Nor is it the direction the democratic party wants to take the education system. What needs to happen to the education system transcends party politics.
If I gave the impression that I believe teachers unions are inherently a problem, I apologize. Like I said, teacher unions are not the problem for students. Nor is the lack of teacher unions a major problem for students, as far as they’re concerned. What is a problem for students are the forces that get between them and teachers, between them and their interests, between them and a meaningful learning experience. Politics is the problem. Coercion is the problem. Arbitrary curricula and authoritarianism are problems.
there’s a major political party called the republican party which has made a major effort to damage the public school system. some republicans do so because they see it, like other public goods, as an entitlement and regard it as an indoctrination tool by godless liberals to destroy american values. others regard the privatization of the schools as a way of rewarding some of their financial supporters. these efforts have been going on for quite some time and do not represent a minority position within the republican party. these efforts are why i led off with the link to the politico article and the mother jones article in my initial response to the original post. i also pointed to texas’ disinvestment in school funding and i could have talked about the jindal administration’s efforts to reduce funding for public schools and channel public funds into religious schools instead.
i realize that you find the educational status quo in the united states to be unacceptable and therefore are unlikely to have much sympathy for the democratic party’s efforts to maintain it but they, at least, have not been trying to degrade public education to replace it with religious schools or for profit schools which promise to be no better, and quite possibly worse, than the present system. i also realize that there may well be some few republicans who are not given over to a policy of destruction just as there may well be some few democrats who advocate charter schools and vouchers but on the whole the reality of the situation in terms of the policy statements and actions taken by the parties is as i have described.
i agree with you that the future of our educational system should transcend party politics but the present polarization of our politics makes that exceedingly unlikely. as recently as 12 years ago it was possible to pass a bipartisan education reform package, no child left behind. formerly it would have been possible to pass legislation to deal with the very real problems with that law that arose during its implementation but that has not been the case because of that polarization.
i don’t think the elimination of the present system is going to lead to the kind of “unschool” system you point to in the links you provided and i’d rather have the status quo than see it replaced with a system of religious and for-profit charters. i think we have some areas of common ground but at the end of the day i suspect we will have to agree to disagree on many more things. despite that, i wish you well since you seek a better way and i can certainly respect that.
This does not represent the failure of American education. This is merely the GOP platform. A GOP got elected governor of PA, and immediately cut 1 Billion from the education budget. This is not a secret, It has engendered strikes *as if a strike could solve anything by asking for money that local school boards do not have), and a lot of emergency tax raises.
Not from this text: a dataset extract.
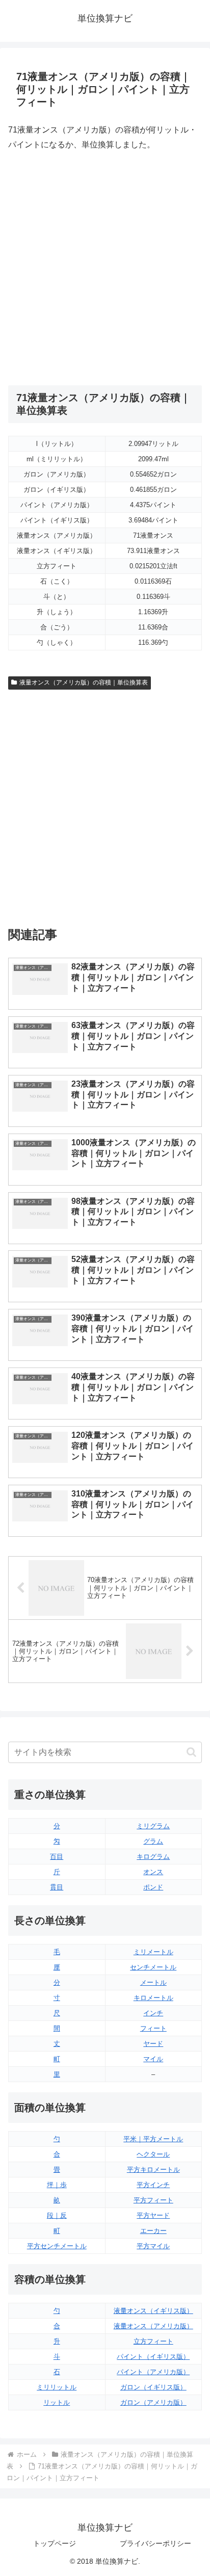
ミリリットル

Particularly property taxes, which have skyrocketed in PA. Philadelphia pushed through a huge cigarette tax to recover a fraction of the money lost, but it’s a drop in the bucket. And yes, it affects mostly the public schools. Catholic schools and charter schools draw everyone with the means to pay, and vouchers are voted on every year to support them.
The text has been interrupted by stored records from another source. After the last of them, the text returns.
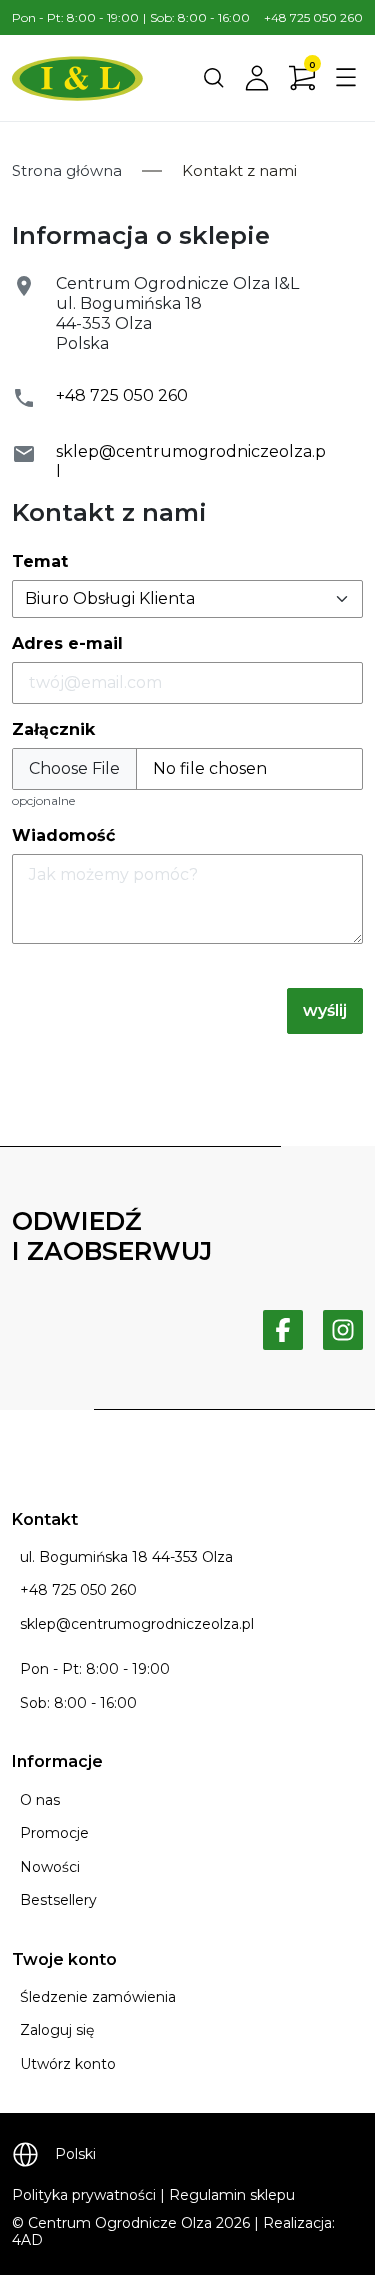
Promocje (54, 1833)
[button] (214, 78)
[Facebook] (283, 1330)
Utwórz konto (68, 2064)
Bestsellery (58, 1900)
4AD (27, 2240)
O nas (40, 1800)
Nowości (50, 1867)
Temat (40, 561)
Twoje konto (64, 1959)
I’d like to say it will stop when people wise up, but people have a long history of being led to vote against their own self-interests repeatedly.
For the first time in its existence, the Philadelphia Inquirer has refused to endorse a governor in Tuesday’s election. They usually endorse the Democrat, but the current governor has sent $30 million to the Inquirer’s owner’s favorite charity, so he’s kind of in a bind.
So, good luck with that.
That Corbett “cut $1B” from the education budget is the biggest lie of this campaign cycle. The reality is that the state spent $480 million MORE in Corbett’s first year than in the previous year under Rendell and every subsequent year spent more than Rendell EVER spent on education. The $1B figure come from combining the cessation of temporary federal stimulus funds with the total salaries of teachers that had to be left go due to teacher salary and benefit increases that required staffing cuts to maintain and counting them as “cuts” made by Corbett. Maybe the Philadelphia Inquirer isn’t supporting Wolf simply because they don’t want to be associated with his shady accounting, or maybe they simply realize that his stated goal of using taxation to punish businesses for choosing to operate in PA is not going to improve the economy. Sure, our choices for Governor this time around aren’t great but Wolf is definitely the greater of two evils.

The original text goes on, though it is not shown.